One of the greatest benefits of being taunted and called names growing up is that I became callus to such things. If I got called slow, or fat, or ugly, it wasn’t that it didn’t hurt, I just learned to not yield to the hurt. As I’ve said so often, I learned to use pain to push my efforts in fitness, athletics, and academics. I was driven to succeed. When you are driven to succeed you hunt for results which means you are objective about the problem. I was slow. I was fat. I was for damn sure intimidated by smaller classmates. I had no problem admitting these things to myself because I saw that brutal honesty with self as the first step to begin solving these problems.
But most people know the ugly truth about themselves and they do everything to avoid it. This is why phones can be such a vice for people. You can avoid being alone with your own thoughts 24/7. What I was able to do and what I believe you can do as well, is separate your sense of self worth from the objective reality of what you are. What you are specifically being those shortcomings that you truly desire to change. What you are, is not what you are worth. We value one another based on what we are all the time. The kids in school only saw me as fat, unathletic, and timid, so they looked down on me and ridiculed me. It was worse because I was always one of the biggest kids in my school and people felt I should be stronger and less cowardly. But deep down I believed I was more than their interpretation of my physical appearance. I knew I had done nothing to deserve the treatment I was getting and I thought it important to fight for my sense of self worth… fight to feed it and keep it alive despite the difficulties of my environment.

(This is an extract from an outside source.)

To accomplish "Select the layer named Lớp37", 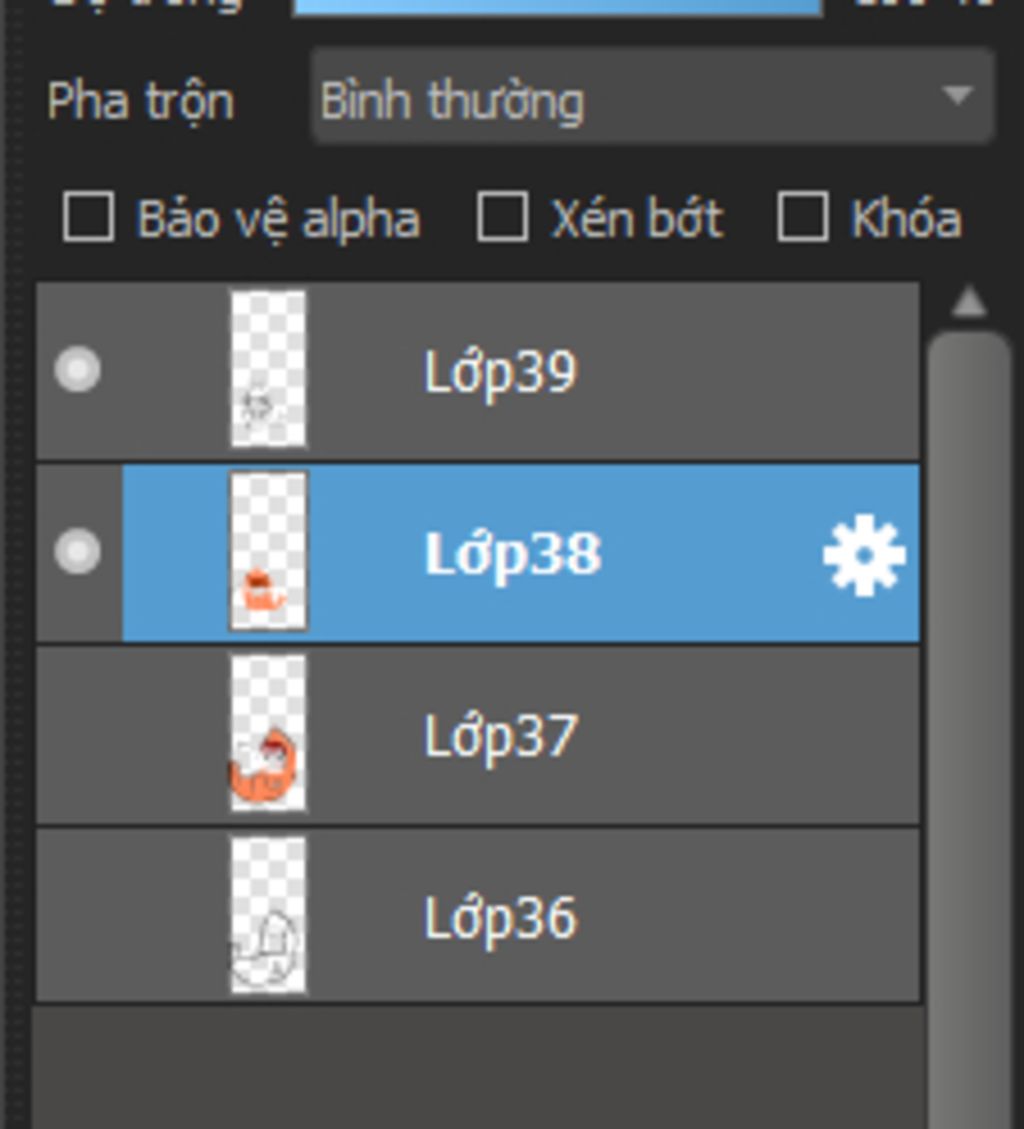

There were challenges at home. My older sister physically and sexually abused me and my mother verbally berated me on a regular basis. Again, no matter what they did or said, I knew I was a good kid and I hadn’t done anything to deserve this treatment. Even as a little kid, it seems as though the fire of my experience forced me to ask deep questions and form deep narratives early in life:
Do I Love myself?
Do I believe in myself?
Will I let their words dictate my actions?
One day I will be stronger because of these things.

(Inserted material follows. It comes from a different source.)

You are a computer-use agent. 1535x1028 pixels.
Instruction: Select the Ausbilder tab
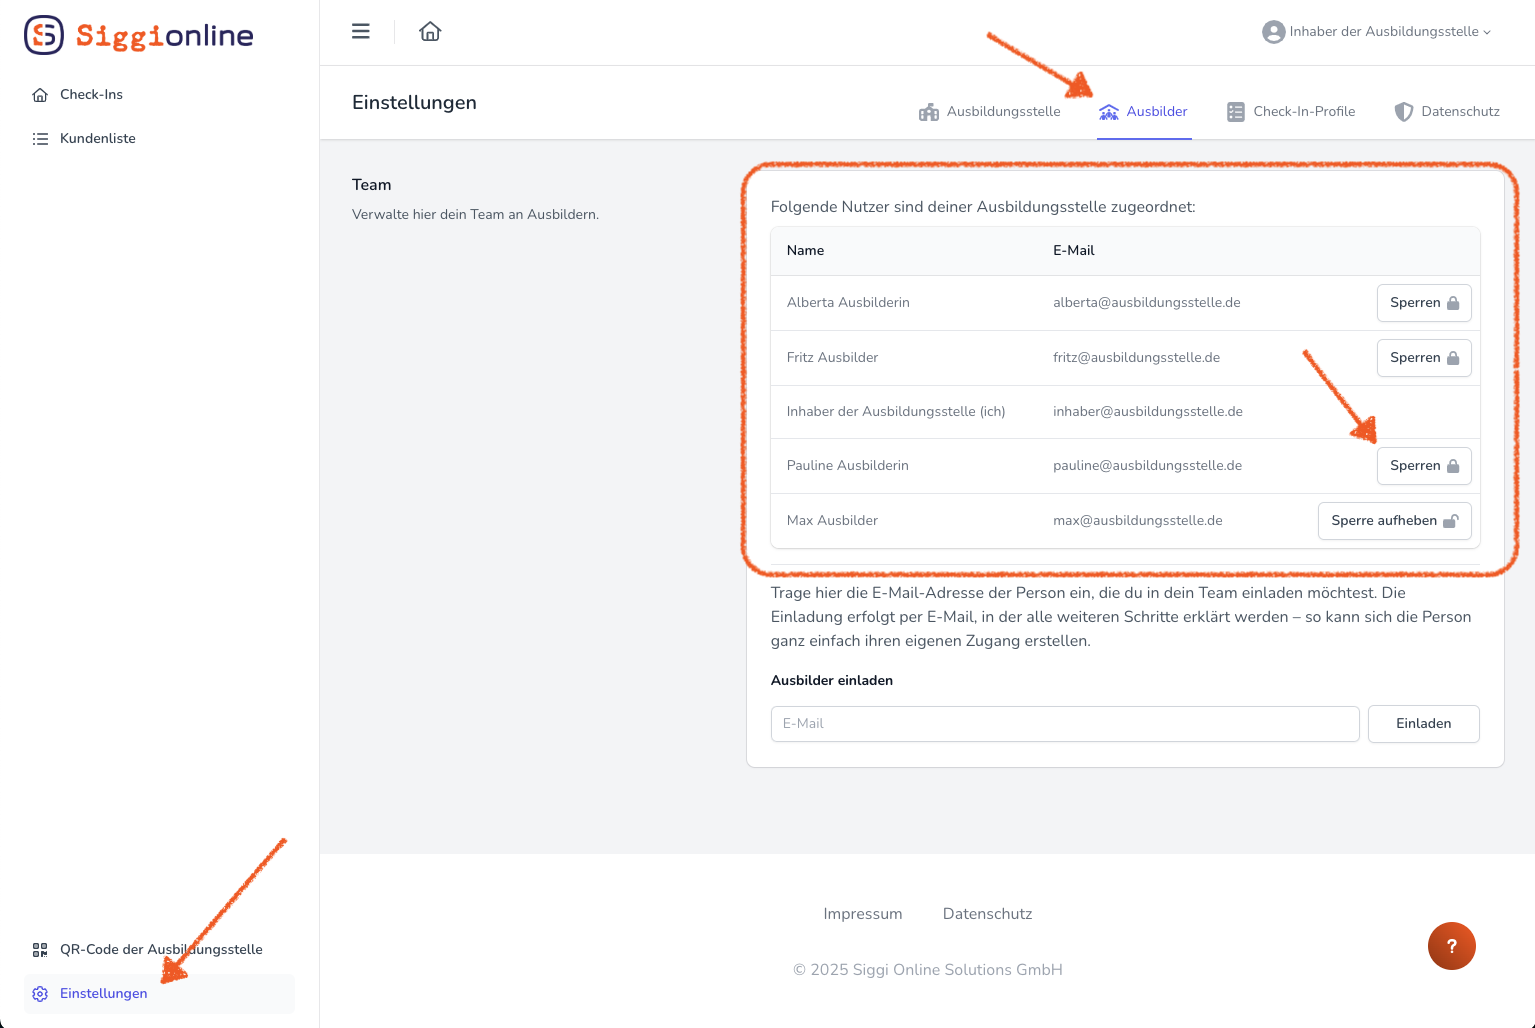(x=1144, y=112)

Things were already hard, so to look at the truth of my chronic overeating, pornography use, timidity in the face of verbally aggressive people, etc. wasn’t that difficult. Doing so gave me an accurate place from which to begin solving those problems. Furthermore, a willingness to begin taking action is often a public declaration that we are trying to change something. I distinctly remember running slowly up a hill near my high school and one of my classmates who would have called himself my friend, drove by in his old red pontiac and laughed out his window. He must have thought, “He’s been fat as long as I’ve known him, why is he trying?” The possibility of encountering scenarios like these often stifles many people’s actions even if they are willing to acknowledge the truth of their circumstances. The risk of people seeing you toil in the infancy of your journey and potentially mock you for trying is too great for people to even think about, let alone endure. So people sit still trying to ignore the truth and telling themselves a story that justifies a lack of action.
But, what would you do if your self worth truly came from you and not what people thought about you? What would you do if you told yourself that the fire of unsolicited criticism of your efforts was simply a means to forge stronger character? What if you told yourself that absorbing undeserved offense without the possibility of apology was developing your empathy and preparing you to be a true living example to others seeking light in their times of darkness?
If people could internalize these ideas they could face themselves as they are and work towards what they want to be, with the understanding that every version of us is valuable. In my experience, it was my most feeble version that actually needed to exist to create the evolving journey to my strongest version. They’re all me and I love me. You should love you.